The brave Mrs. Blair was the first to enter the house, and she said "Here he sets." She then jumped out of the way and the two men dropped their guns on the Indian, but the Indian said, "Americana, Americana." Mrs. Blair saw the bed move, so she jerked the mattress off, and the two daughters came crawling out. When she found the children alive, and really expected to find them dead, she shouted so loud, Mrs. Dunn, her daughter, could hear her one-fourth mile away. This even greater alarmed Mrs. Dunn.

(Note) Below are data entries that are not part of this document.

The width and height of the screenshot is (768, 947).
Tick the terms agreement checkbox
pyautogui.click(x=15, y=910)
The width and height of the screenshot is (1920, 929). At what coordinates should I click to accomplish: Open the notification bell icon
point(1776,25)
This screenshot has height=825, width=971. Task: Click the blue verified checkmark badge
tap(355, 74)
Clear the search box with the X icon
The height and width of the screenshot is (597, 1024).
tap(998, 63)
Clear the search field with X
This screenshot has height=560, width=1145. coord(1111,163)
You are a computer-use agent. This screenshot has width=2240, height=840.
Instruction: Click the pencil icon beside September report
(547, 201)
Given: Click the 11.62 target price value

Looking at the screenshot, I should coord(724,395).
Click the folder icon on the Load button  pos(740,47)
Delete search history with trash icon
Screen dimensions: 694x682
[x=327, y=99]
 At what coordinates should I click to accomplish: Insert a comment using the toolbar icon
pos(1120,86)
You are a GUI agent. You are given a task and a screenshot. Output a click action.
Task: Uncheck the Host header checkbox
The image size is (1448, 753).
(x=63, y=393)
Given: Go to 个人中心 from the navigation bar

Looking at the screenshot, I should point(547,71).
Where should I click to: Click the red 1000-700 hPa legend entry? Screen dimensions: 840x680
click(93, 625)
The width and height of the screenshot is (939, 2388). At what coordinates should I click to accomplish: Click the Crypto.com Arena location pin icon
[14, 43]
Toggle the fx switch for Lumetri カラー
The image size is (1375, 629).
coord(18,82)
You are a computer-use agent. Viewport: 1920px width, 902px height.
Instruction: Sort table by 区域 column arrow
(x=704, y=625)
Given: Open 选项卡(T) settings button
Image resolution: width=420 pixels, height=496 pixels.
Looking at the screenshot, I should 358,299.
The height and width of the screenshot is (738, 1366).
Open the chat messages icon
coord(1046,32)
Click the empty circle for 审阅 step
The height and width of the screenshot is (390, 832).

The Indians was carried to Dublin, dressed up, given a horse, and sent back to this tribe. He claimed to be a Caddo, but was thought to be a Comanche. The savage stated that he had buried his wife, and had broken his gun, so he decided to remain in Texas rather than return to his tribe, in the Northwest. It had been reported that after this savage was released, perhaps, as a reward of the kindly deed, the Indians never depredated in that particular section at any future date. Nevertheless, horses were stolen and others massacred only a short distance away.
Note: Author personally interviewed: Mrs. N. A. Dunn, who was sick in bed when this episode occurred; Mrs. Sarah Jane Keith, her sister; and others.
The above story is from the book, The West Texas Frontier, by Joseph Carroll McConnell.